EGE'NİN İNCİSİYDİ, YOK OLDU
1923'e kadar yüzyıllarca birlikte yaşamış Türk, Rum, Ermeni, Yahudi ve Levantenler'den oluşan kozmopolit bir topluluğun yarattığı, çokkültürlü bir kenttir İzmir. Ege'nin incisidir. Ama önce bir yangın geçirir, bir yıl sonra da mübadelenin zorunlu göçüne tanık olur. Dini bayramlarını bile birlikte kutlayan bu insanların anıları kitap sayfalarında, tiyatroları, sinemaları, kütüphaneleri, eğlence yerleri kartpostallarda kalır. Savaş bitmiş, Rum ve Türk topluluklarının karşılıklı göç etmesini zorunlu kılan Mübadele Yasası çıkartılmıştır. İki perdelik Ah Smyrna'm Güzel İzmir'im'i, Tiyatro Pera'nın sanat yönetmeni Nesrin Kazankaya, bütün oyunlarında olduğu gibi bu kez de yine kendisi yazmış, yönetmiş ve Ioanna karakterini de üstlenmiş. İzmirli Kazankaya da Girit ve Selanik kökenli bir aileden geliyor. Ama kişisel tarihinde, mübadele öyküsü yok. Onun ailesi, 1800'lü yılların sonunda İzmir'e gelmiş. Kazankaya, bu etkileyici mübadele öyküsünü sahneye taşımalarının nedenini şöyle anlatıyor: "Mübadele, Tiyatro Pera'nın dünya tarihine dair bütün dertlerin peşinde oyunlar sahneleme amacının bir sonucu. Balkanlar'daki Yugoslav iç savaşı, II. Dünya Savaşı, Cumhuriyet tarihimizin dönüm noktaları olan '70, '80 darbeleri gibi... Oyunlarımızda bu konular hep insan ve bireysel öyküler üzerinden anlatılır. Ah Symrna'm Güzel İzmiri'm de savaşın travmalarını yaşamış köklü bir Rum aile ile Türk ailenin bir günlük öyküsü. Rum aile, evini bırakıp gitmek üzeredir. Üç kuşaktır bir arada yaşayan bu iki aile, 1919'dan 1923'e kadar savaşın derin yaralarını yaşamışlardır. Toplum, onları sıkıştıran köşede, kimden hesap soracağını bilemez. Bu ne Türk ne de Yunan halklarının sorumluluğundadır. Masalarda haritayı açıp, kırmızı çizgiler çeken beyler, ne Rum ne de Türk halkıdır. Bunlar emperyalizmin bizzat kendisidir." Oyun bugün, yarın ve salı akşamı saat 20.30'da Tiyatro Pera'da, 24 Mayıs'ta saat 20.30 ve 27 Mayıs'ta da saat 16.00'da Caddebostan Kültür Merkezi'nde sahnelenecek.
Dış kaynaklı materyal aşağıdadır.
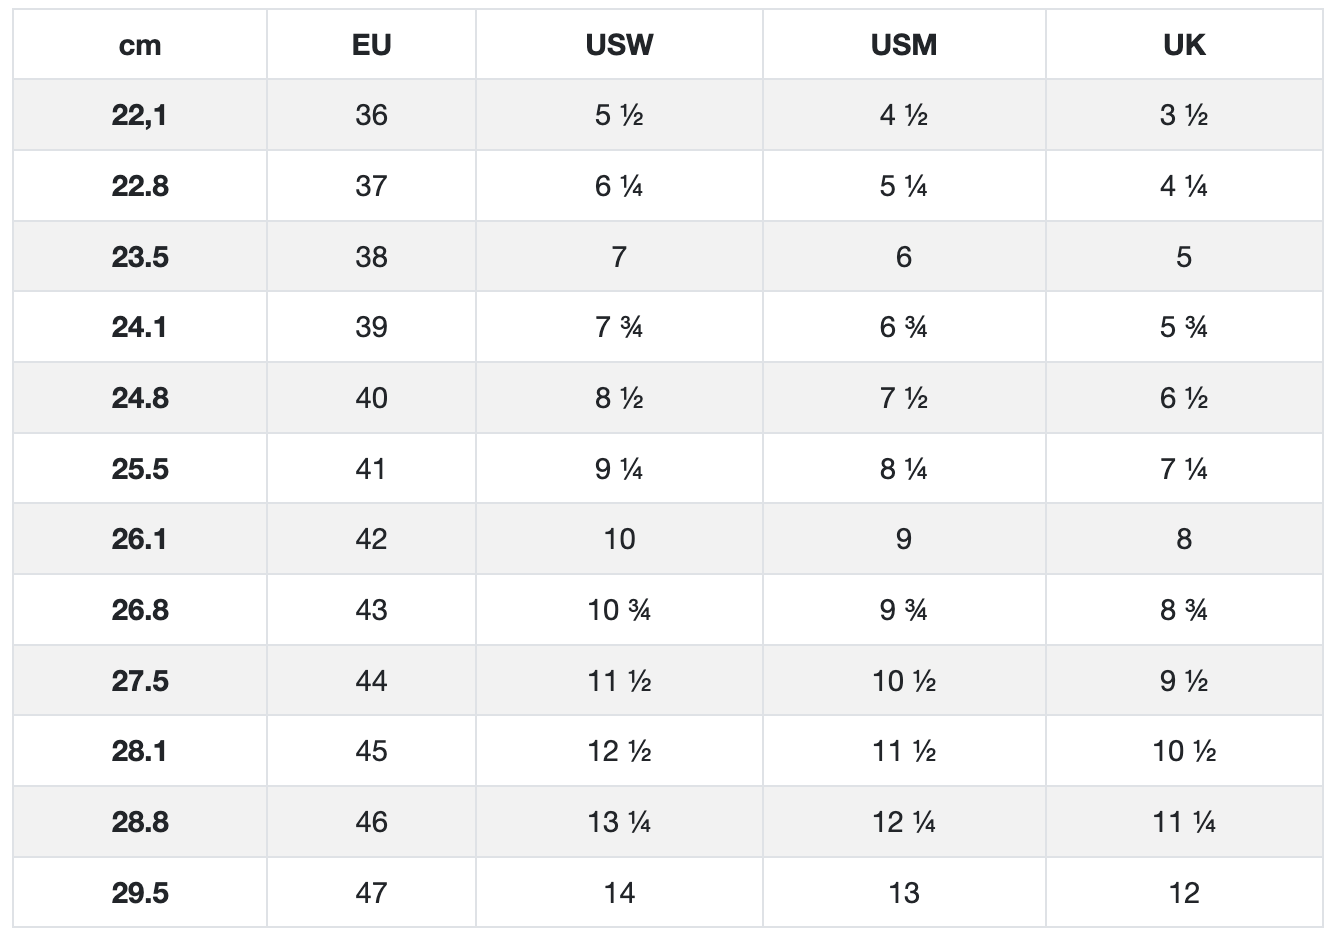
Task: Click UK size 3 ½ cell
Action: tap(1184, 116)
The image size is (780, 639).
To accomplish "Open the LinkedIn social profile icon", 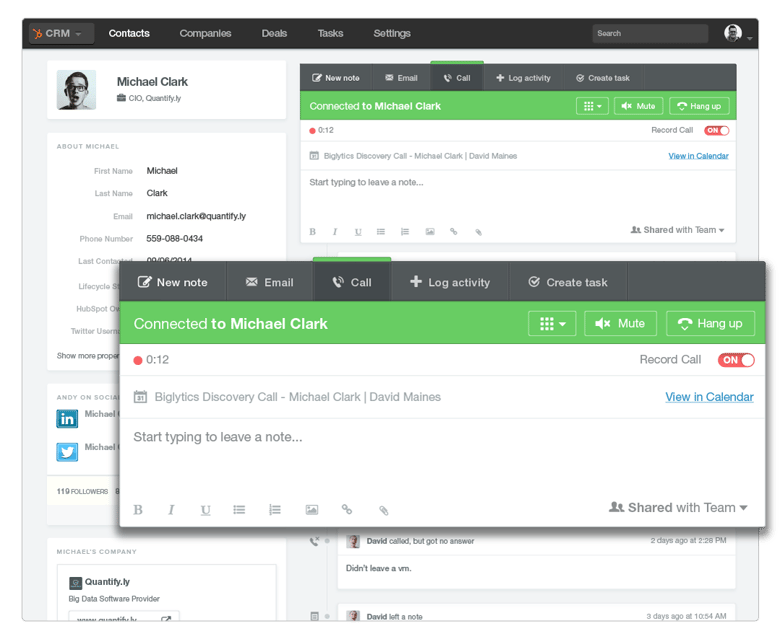I will pyautogui.click(x=67, y=419).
GÖÇ EDENLER DE BİZİM İNSANIMIZ
Kazankaya, 1922'deki yangınla İzmir'in bütün kültürel altyapısının da yok olduğunu anlatıyor: "O yıllarda prömiyer için İtalya'dan operalar gelir İzmir'e. Bolşoy Tiyatrosu gibi görkemli tiyatroları vardır. Günde 17 gazete yayımlanır. Türk, Rum, Ermeni, Levanten, Yahudi halkı barış içinde yaşar. Hepsi Atlantis medeniyeti gibi yangınla yok olup gitti. Bugün onların hiçbiri olmasa da İzmir yine de bu geleneğini günümüze aktarabilen, en medeni kentlerimizden biri. Bunu binlerce yıllık İyonya medeniyetine bağlıyorum. Ege'nin iki yakası, Antik kültürün yaratıldığı topraklar." Oyun boyunca Türkçenin yanı sıra Rumca konuşulan bölümler de var. Kazankaya, o dönemin insanının hem Rumcayı hem de Türkçeyi ana dili gibi konuştuğu için bunun da normal olduğunu açıklıyor: "Oyunda belli aralarla toplam üç dakika Rumca konuşuluyor. O tarihte bu çok normaldi. Göç edenler de bizim insanımız." Kazankaya'nın canlandırdığı anne Ioanna ise kızıyla ortak bir kaderi paylaşır: "Rum ailedeki anne Ioanna da iki çocuğuyla bu dönemin tanığıdır. Kızı bir Türke sevdalıyken, Ionna da kendi sevdasını yaşayamamış biridir. Bu ayrılığa sevda öyküleri de karışır."